Background
Clark was born in Raleigh, North Carolina, and attended Jesse O. Sanderson High School.
Clark was born in Raleigh, North Carolina, and attended Jesse O. Sanderson High School.
Clark attended the University of North Carolina at Chapel Hill, completing a Bachelor of Arts Degree in Political Science.
She was one of the lead complainants of the 2013 Title IX and Clery Acting charges lodged against the University of North Carolina at Chapel Hill. Clark and Andrea Pino, then a fellow University of North Carolina student and also a sexual assault survivor, launched a nationwide campaign to use Title IX complaints to force United States. universities to address sexual assault and related problems more aggressively. She was also inducted into The Phi Beta Kappa Society for her academic work.
In 2011, she presented her work "Interpersonal Violence Policy and Prevention in United States Higher Education" at the United Nations Commission on the Status of Women.

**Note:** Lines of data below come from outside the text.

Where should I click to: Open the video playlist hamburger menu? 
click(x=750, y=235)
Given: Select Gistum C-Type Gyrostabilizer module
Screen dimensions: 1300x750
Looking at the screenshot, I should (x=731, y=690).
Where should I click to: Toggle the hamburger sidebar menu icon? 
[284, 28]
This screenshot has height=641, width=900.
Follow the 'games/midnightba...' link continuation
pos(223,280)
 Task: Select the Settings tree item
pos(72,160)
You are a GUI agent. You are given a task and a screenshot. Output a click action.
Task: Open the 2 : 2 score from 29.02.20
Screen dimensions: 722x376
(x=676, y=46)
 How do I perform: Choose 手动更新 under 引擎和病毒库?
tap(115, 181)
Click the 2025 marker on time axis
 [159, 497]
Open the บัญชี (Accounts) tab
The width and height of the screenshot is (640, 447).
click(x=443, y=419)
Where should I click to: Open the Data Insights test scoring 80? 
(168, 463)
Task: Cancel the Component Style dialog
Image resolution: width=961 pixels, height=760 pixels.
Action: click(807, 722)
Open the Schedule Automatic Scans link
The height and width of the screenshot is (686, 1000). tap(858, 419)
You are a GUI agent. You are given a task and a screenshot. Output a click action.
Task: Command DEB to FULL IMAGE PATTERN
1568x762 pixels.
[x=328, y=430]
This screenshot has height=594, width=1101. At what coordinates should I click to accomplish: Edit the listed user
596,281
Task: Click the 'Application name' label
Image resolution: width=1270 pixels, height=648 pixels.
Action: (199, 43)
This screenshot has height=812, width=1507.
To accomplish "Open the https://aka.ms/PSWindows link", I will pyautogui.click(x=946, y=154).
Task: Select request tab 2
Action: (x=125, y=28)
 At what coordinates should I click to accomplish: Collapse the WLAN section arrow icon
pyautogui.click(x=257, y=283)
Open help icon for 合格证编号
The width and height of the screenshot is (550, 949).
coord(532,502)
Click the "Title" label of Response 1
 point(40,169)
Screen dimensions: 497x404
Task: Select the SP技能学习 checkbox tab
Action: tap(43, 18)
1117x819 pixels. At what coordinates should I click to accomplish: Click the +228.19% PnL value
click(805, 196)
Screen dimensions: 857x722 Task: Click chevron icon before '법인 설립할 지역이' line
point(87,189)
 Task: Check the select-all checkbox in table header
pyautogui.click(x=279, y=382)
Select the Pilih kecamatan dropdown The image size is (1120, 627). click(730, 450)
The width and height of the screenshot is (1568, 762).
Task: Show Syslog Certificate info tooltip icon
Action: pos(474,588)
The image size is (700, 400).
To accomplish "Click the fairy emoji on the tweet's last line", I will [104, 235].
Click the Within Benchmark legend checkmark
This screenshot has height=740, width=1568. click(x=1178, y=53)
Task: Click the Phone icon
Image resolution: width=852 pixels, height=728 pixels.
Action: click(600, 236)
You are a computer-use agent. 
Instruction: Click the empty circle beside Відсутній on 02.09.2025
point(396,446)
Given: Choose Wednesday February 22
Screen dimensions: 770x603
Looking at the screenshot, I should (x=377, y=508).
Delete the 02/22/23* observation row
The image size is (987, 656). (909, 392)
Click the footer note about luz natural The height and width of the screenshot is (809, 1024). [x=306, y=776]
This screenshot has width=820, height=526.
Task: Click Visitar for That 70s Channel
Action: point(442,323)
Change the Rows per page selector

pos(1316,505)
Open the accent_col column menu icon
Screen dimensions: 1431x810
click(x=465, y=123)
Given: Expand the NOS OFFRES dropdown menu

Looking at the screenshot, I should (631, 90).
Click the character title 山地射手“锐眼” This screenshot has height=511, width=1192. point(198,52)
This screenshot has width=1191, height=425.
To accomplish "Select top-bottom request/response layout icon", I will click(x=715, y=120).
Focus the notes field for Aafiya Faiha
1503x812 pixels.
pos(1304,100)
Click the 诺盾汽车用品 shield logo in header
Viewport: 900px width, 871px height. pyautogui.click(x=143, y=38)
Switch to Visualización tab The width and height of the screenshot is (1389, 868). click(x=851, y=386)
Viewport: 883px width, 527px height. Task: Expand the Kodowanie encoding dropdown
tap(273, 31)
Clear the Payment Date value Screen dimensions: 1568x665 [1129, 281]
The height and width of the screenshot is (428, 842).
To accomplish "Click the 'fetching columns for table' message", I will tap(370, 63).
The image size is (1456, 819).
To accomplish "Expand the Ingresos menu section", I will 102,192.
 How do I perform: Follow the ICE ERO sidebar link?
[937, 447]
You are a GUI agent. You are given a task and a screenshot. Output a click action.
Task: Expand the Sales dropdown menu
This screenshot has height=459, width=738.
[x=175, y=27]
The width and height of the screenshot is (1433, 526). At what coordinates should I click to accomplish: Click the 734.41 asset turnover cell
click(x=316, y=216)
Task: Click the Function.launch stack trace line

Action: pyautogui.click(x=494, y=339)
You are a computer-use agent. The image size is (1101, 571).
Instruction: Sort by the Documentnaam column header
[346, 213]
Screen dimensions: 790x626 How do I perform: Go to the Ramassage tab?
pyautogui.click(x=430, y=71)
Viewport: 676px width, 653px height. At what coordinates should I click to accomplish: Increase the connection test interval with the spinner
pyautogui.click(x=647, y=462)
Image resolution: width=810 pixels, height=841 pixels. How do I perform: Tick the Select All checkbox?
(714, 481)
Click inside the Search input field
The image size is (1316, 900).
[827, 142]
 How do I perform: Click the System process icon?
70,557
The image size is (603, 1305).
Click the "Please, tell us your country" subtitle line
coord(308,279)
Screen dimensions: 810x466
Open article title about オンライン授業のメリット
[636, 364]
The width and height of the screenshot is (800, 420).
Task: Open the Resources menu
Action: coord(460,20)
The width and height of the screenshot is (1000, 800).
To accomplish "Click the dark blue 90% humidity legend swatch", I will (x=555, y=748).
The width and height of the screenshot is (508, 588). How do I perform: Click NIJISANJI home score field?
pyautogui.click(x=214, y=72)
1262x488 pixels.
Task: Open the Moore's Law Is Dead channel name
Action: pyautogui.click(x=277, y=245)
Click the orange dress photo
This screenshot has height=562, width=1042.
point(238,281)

Clark"s activism stems in part from a personal experience during Clark"s freshman year at the University of North Carolina at Chapel Hill. In 2007, Clark was approached by a friend who confided a sexual assault.
Clark herself had been recently assaulted and the two women agreed to report their rapes to the school administration. According to Clark, when she sought support for the incident, a University of North Carolina school staff member "advised her that rape was like a football game, and that the next day was like being a Monday-morning quarterback where you look back and think, What would I have done differently?" In response, Clark began research into Title IX, a 1972 Civil Rights Acting amendment which grants certain rights to those pursuing higher education.
Together with Andrea Pino, a fellow student at University of North Carolina who also allegedly experienced Title IX violations, Clark began work on an Optical Character Recognition complaint against University of North Carolina"s administration.
In January 2013, after interviewing "hundreds of victims," Clark and Pino, in conjunction with other University of North Carolina students and alumni and one former administrator, filed a 34-page complaint against the university with the Education Department’ General’ s Office of Civil Rights. The United States. Department of Education, as a result, launched an investigation into how the university handled sexual assault cases. After the University of North Carolina case made national headlines, Clark voiced hope that the complaints filed would help bring "other stories of assault and cover-up into the light," so that change could occur nationwide.
Clark and Pino were sought out by survivors from across the country filing similar complaints at their own schools.
The two women helped form a network of students and staff at higher education institutions across the country and aided others in filing complaints against their institutions. At a May 2013 press conference announcing filings by students at Occidental College, Dartmouth College, Swarthmore College, the University of California, Berkeley, and the University of Southern California, Clark issued a statement that victims of sexual violence had "reached a critical mass where we can no longer be ignored."
Clark and Pino"s activism are the subject of a controversial 2015 documentary film, The Hunting Ground.
In spring 2016, Clark and Pino published We Believe You: Survivors of Campus Sexual Assault Speak Out with Henry Holt and Company
In 2013, Clark and Pino co-founded (EROC), a group working to end sexual violence on campuses around the country. EROC helps people who have been sexually assaulted with direct resources, with pro bono therapists and attorneys, and it provides assistance with filing complaints.